The web site of Vas — 2019-10-10

Heatmap in LibreOffice Calc

Heatmaps are a data visualisation technique where values are arranged in a grid and then shaded according to their values. If you’ve seen the GitHub commit heatmap, you know what I’m talking about. You can replicate it in LibreOffice Calc, so that you can see whatever data you want in a heatmap; how many hours you’ve spent being productive, how many words you’ve written, and how often you’ve told someone to kill themselves.

  1. Instead of arranging your values one per row, arrange them in a grid. The exact format is up to you; you can divide 365/N and have them arranged that way, or make it look more like a calendar.
  2. Select all your cells, and right click on the margins, where the row and column numbers are, to make your cell width and cell height equal. That way, they are square.
  3. Select the region of values you’d like to colour. In the menu bar, navigate to FormatConditionalColor scale and select the colours/cutoffs you like. For example, if you have a target of 2 hours of piano practice maximum, set the furthest right one the value of 2 hours, and you can set the middle and left ones to half that and a quarter of that respectively.
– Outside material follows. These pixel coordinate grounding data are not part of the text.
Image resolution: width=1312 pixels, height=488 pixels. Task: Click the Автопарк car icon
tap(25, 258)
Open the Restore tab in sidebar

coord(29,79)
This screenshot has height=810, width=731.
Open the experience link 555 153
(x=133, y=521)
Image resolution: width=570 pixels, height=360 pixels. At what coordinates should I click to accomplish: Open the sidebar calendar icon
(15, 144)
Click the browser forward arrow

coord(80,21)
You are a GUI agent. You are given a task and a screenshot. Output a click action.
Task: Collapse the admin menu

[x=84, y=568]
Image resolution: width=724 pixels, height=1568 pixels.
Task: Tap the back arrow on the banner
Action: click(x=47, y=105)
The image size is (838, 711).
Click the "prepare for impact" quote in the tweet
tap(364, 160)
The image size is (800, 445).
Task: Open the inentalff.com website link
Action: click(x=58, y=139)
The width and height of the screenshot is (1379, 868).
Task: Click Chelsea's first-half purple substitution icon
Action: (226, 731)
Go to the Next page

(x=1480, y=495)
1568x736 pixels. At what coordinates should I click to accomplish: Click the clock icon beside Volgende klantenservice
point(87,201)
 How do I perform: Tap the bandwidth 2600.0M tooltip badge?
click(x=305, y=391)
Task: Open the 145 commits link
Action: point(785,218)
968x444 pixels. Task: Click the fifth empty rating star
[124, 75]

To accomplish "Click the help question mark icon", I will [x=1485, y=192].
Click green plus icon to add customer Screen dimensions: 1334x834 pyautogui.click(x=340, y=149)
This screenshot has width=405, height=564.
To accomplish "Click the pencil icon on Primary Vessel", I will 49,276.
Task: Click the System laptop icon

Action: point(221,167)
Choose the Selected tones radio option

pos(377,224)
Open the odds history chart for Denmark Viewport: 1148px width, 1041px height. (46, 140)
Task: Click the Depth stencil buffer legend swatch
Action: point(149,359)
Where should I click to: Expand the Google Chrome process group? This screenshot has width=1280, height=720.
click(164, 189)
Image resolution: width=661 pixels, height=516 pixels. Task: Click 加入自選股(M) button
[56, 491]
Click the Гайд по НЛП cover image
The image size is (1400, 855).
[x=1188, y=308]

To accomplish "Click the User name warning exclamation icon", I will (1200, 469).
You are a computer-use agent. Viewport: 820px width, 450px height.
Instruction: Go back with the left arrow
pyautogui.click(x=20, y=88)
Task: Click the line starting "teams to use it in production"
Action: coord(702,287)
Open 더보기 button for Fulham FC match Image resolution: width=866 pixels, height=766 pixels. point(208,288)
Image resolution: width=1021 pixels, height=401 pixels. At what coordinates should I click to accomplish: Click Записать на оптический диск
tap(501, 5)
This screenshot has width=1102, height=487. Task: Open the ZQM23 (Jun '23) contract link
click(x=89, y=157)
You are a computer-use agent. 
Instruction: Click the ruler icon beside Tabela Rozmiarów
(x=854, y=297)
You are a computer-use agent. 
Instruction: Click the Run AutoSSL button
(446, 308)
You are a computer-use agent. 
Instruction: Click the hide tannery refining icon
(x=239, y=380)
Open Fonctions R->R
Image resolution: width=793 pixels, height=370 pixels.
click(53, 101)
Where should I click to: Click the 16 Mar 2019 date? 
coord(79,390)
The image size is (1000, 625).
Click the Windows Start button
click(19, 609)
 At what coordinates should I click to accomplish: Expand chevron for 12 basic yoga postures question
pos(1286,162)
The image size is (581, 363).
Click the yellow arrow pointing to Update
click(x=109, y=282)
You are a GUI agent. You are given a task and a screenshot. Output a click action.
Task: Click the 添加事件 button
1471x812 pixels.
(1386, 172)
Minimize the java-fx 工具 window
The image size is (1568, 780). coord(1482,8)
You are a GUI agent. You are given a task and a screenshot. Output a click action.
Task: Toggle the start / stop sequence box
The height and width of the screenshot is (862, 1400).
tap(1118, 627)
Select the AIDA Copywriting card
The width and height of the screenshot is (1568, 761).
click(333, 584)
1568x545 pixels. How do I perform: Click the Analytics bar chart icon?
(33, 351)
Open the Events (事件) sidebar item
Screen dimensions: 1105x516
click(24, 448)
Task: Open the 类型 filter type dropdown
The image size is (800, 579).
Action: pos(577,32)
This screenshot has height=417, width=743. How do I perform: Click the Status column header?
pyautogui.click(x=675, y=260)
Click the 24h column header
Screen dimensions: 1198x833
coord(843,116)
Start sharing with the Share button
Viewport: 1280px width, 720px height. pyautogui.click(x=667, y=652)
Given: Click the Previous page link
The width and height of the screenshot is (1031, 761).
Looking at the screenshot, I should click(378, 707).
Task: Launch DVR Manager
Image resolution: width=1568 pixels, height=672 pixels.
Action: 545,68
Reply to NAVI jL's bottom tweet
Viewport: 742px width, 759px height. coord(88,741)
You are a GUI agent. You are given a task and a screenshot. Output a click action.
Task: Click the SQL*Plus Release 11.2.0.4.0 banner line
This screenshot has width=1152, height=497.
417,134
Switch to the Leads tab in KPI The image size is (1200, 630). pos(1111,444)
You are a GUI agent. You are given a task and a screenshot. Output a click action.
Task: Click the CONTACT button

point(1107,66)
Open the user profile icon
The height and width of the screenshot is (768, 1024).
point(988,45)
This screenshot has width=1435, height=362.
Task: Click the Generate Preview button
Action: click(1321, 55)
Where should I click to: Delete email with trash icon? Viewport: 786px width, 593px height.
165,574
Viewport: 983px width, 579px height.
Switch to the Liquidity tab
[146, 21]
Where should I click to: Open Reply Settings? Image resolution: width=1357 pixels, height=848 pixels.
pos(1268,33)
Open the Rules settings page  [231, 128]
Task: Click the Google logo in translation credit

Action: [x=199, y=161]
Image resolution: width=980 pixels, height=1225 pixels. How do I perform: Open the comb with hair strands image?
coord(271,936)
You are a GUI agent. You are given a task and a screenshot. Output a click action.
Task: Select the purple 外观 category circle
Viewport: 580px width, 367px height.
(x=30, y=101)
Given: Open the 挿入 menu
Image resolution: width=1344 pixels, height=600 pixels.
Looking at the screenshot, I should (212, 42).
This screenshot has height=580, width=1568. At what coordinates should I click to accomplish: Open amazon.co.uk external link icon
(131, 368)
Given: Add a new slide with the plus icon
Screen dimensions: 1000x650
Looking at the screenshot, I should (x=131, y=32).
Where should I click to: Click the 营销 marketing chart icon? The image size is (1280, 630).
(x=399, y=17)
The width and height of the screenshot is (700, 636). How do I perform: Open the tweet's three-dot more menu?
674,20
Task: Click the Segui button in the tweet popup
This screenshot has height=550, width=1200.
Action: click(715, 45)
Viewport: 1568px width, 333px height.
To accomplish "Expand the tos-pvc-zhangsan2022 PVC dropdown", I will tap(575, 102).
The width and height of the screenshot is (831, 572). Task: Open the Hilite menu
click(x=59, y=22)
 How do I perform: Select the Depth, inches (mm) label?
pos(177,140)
You can then edit the default styles on the default editor to make the cells white by default, or give them thick white borders to visually sperate them. To make the values themselves disappear so that only the cell shading remains, go to the Numbers tab when you’re editing a style, and under Format Code enter ;;;. Though you won’t be able to see them in their cells, you can still edit their values and see them in the input line bar.

Because screens tend to be wider that they are tall, it’s better if you lay out your values in a grid with more columns than rows; that way you can more easily skim over your data. Have fun.